Where a sharp differentiation emerges is in age. While the over 50s are today the most likely to be in a union, it is the under 40s who are most likely to vote Labour. The difference, most likely, comes out of the experience of those entering work before or after the 2008 financial crisis. Those starting work before could find themselves with a few years in employment, and relatively secure, potentially owning a house before the calamity; those entering afterwards are more likely to be in poorly-paid, insecure work, and still renting. Unions can speak to the securely employed; political parties of the Left to the insecure.
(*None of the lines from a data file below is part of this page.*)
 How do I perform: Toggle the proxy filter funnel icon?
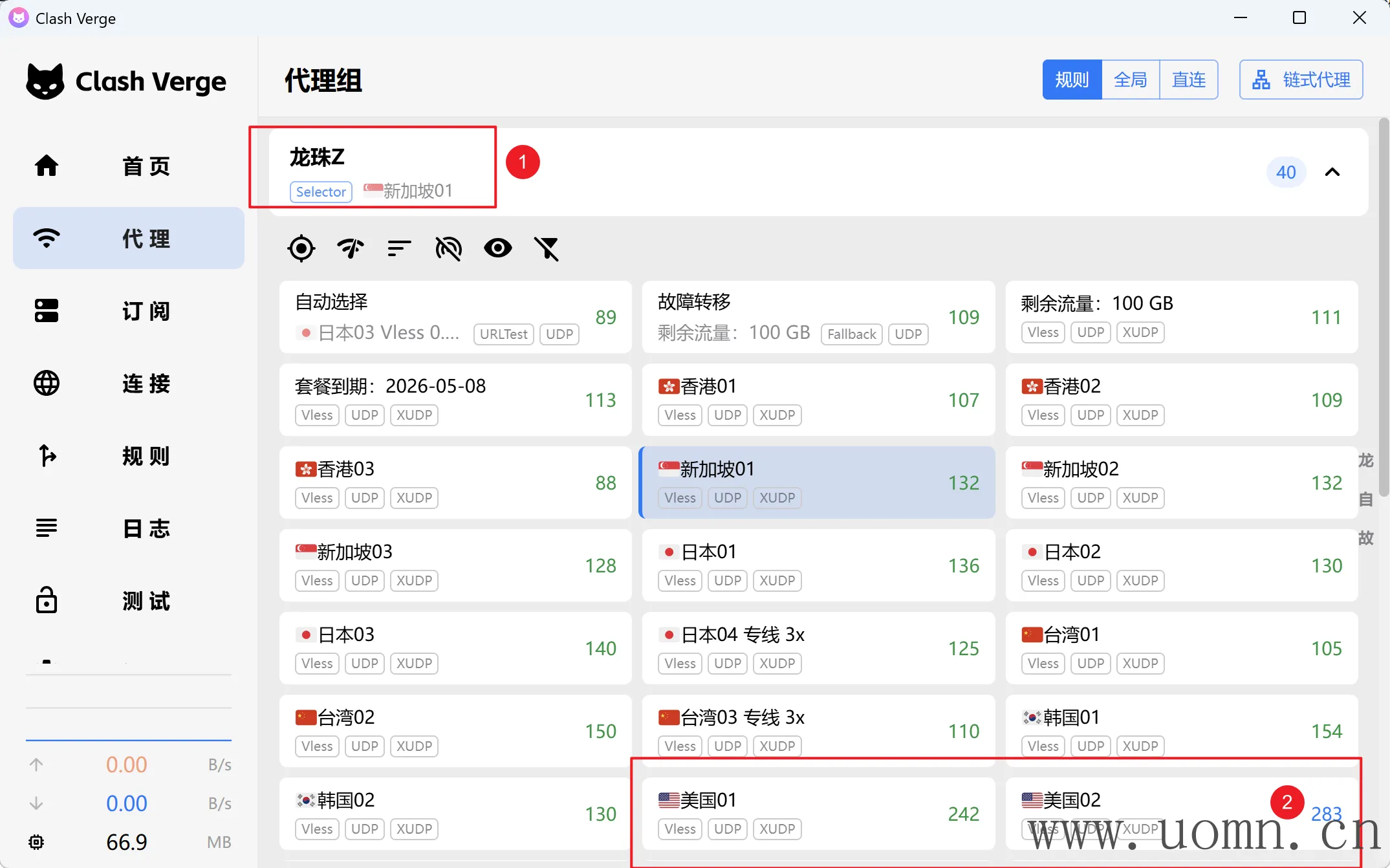(x=547, y=248)
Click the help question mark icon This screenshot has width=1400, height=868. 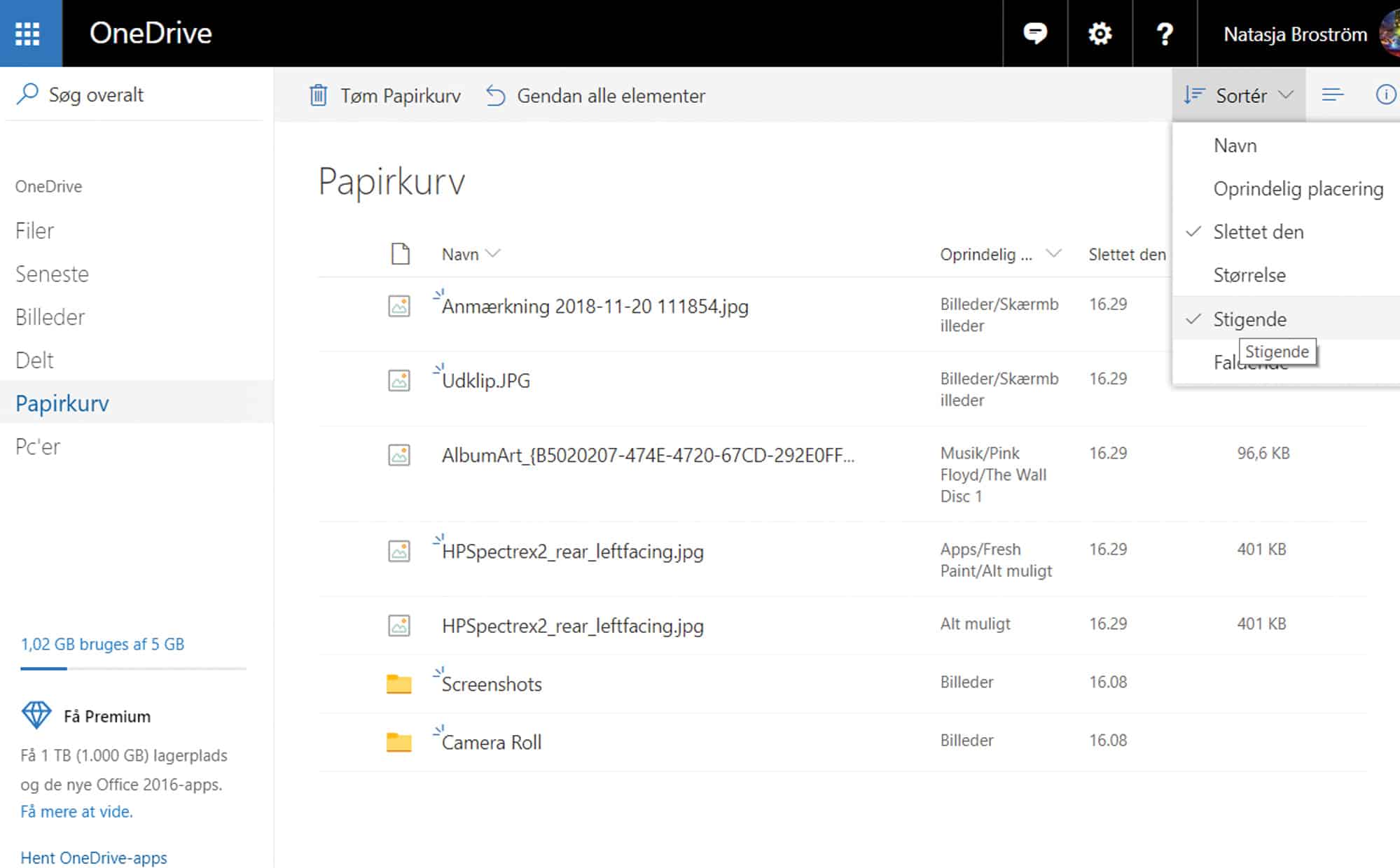tap(1164, 34)
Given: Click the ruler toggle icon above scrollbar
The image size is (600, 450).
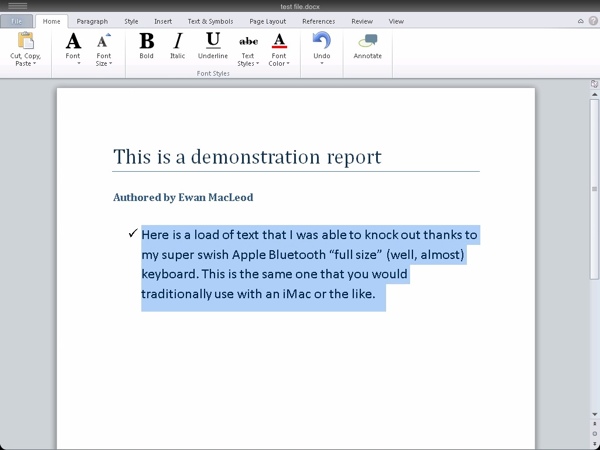Looking at the screenshot, I should (x=594, y=85).
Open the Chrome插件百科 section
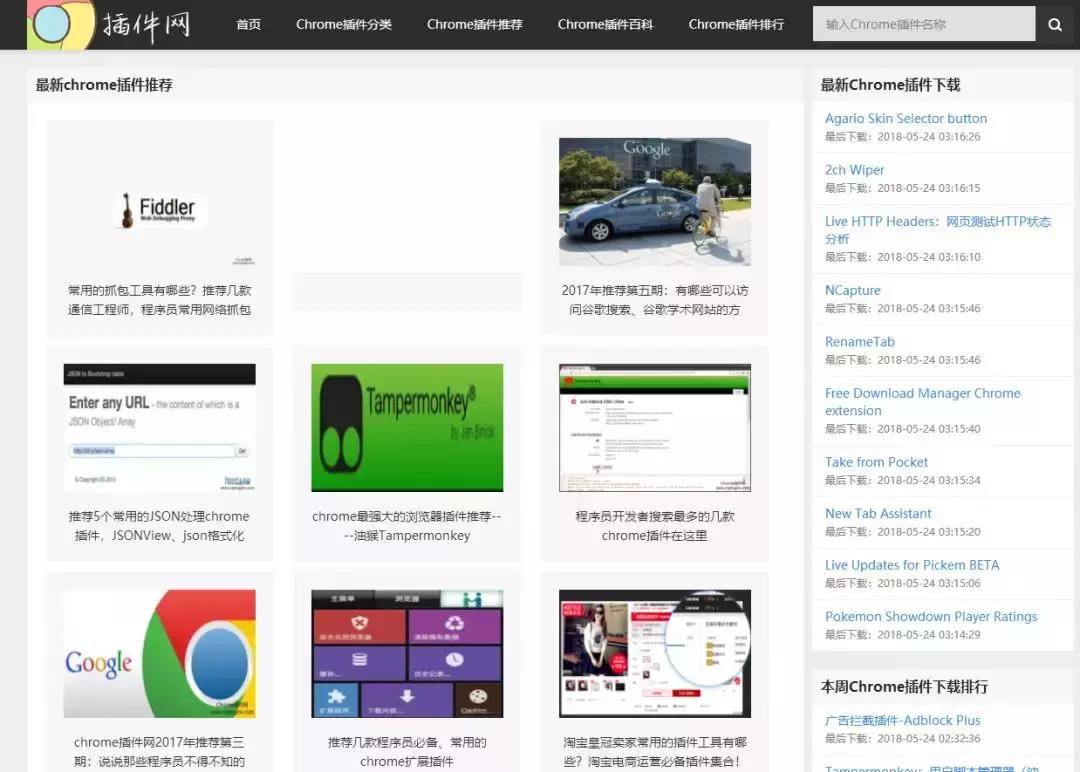 pos(605,24)
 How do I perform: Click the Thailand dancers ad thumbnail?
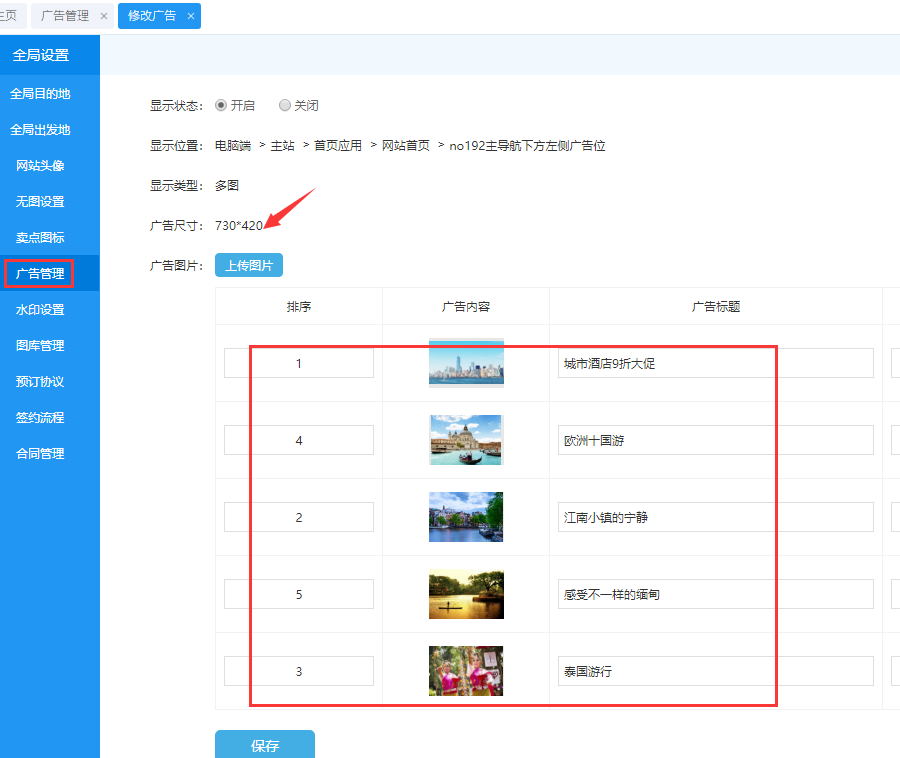point(466,671)
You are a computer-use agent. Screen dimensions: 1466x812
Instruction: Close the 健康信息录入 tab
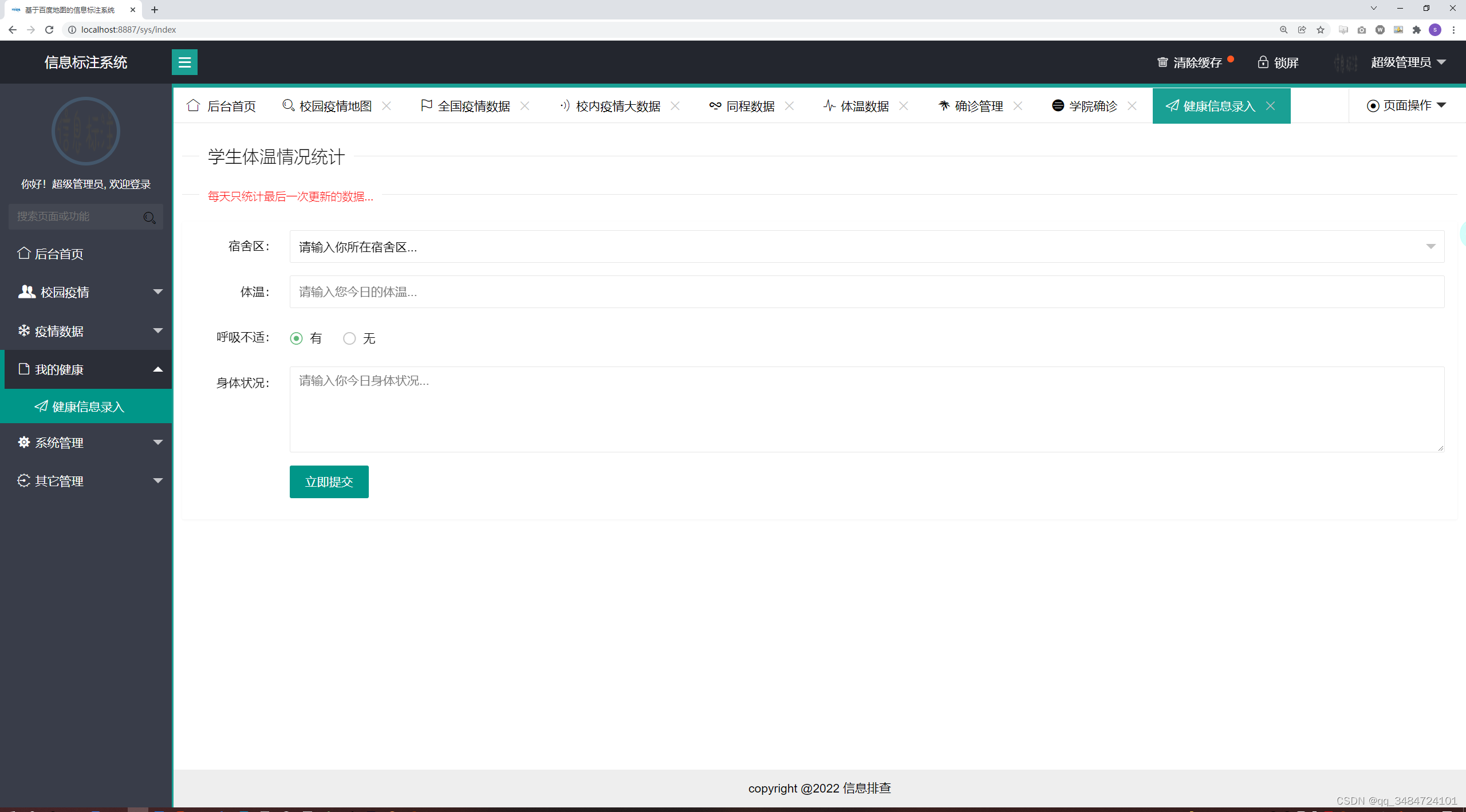pyautogui.click(x=1270, y=106)
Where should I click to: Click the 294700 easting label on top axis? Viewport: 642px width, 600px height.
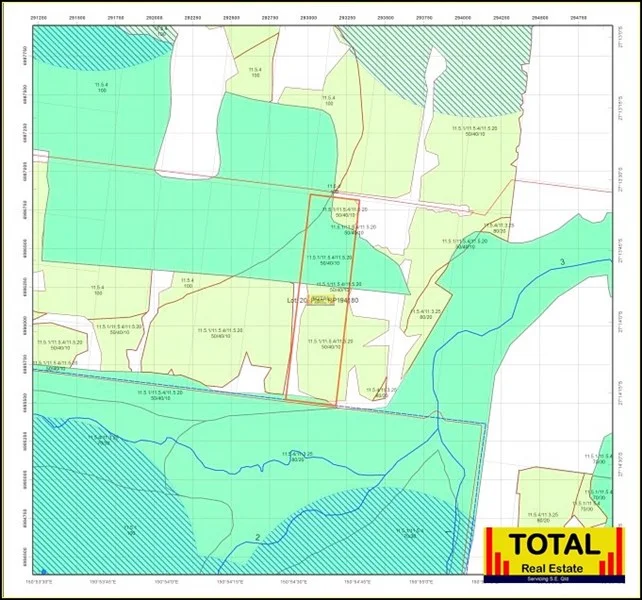pyautogui.click(x=580, y=17)
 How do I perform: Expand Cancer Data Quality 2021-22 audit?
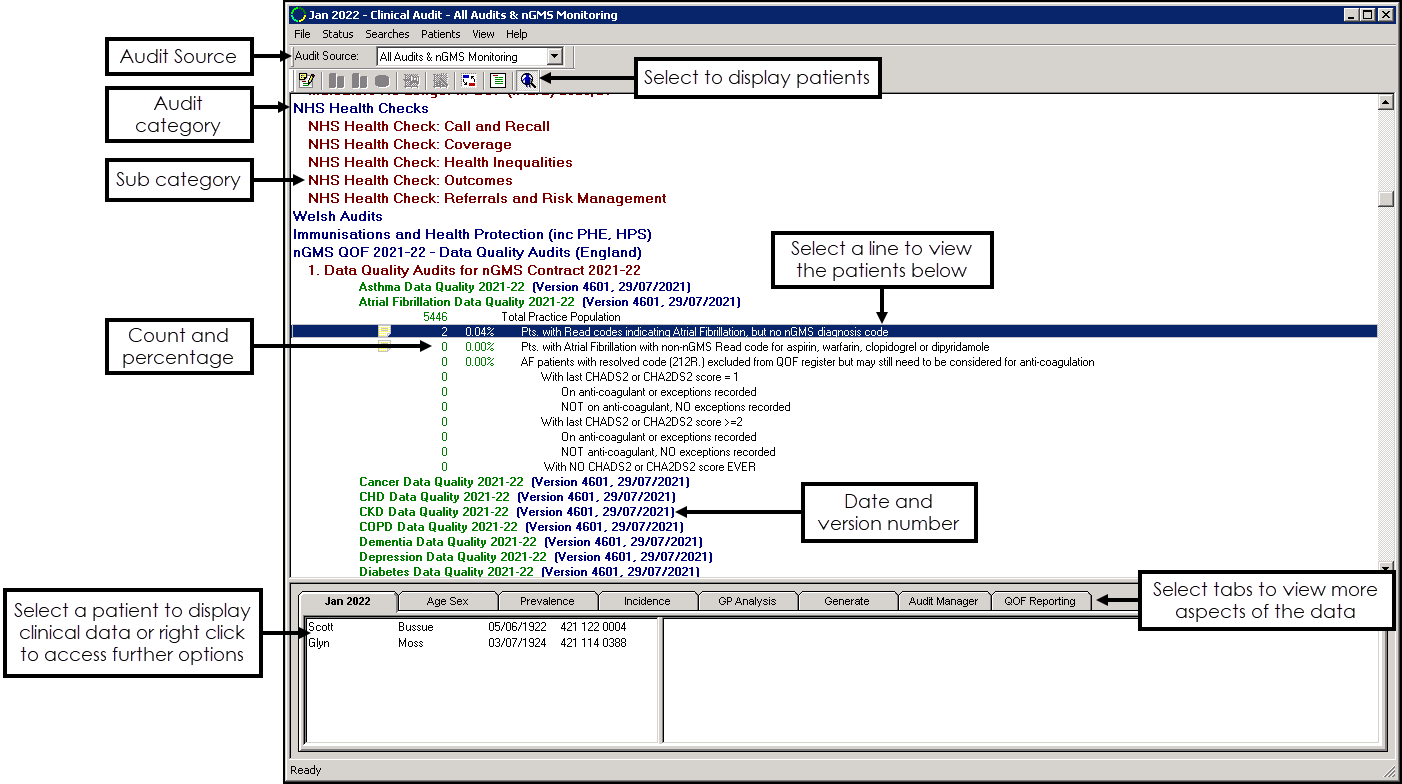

The outcome on the union side is likely to reinforce institutional conservatism: a slowly declining and ageing membership catered to by entrenched bureaucracies that make some noise to win political favours from a Labour government, but which have few interests in the harder tasks of workplace representation, let alone militancy.

Starmer in Phase Two — anti-migrant, anti-union Starmer — may yet win a victory over a listless trade union movement, gutting his government’s own Employment Rights Bill. At least some of those around him would welcome a confrontation, simultaneously allowing them to appease the business lobby and posture as tough to the Reform-inclined. In reality, it is unlikely to do his government, nor him personally, any political good. Reform will continue to harry on migration and now both the eco-populist Greens and, if it emerges, Corbyn’s new party will harry him on workers’ rights. But worst of all will be the treatment of the hundreds of thousands of insecure, poorly paid workers in this country, promised a modicum of protection. It is this sizeable constituency that neither the Labour Party nor its affiliated trade unions appear interested in representing. The stage is set for new political forces — of the radical Right, or the Left — who can speak to their interests.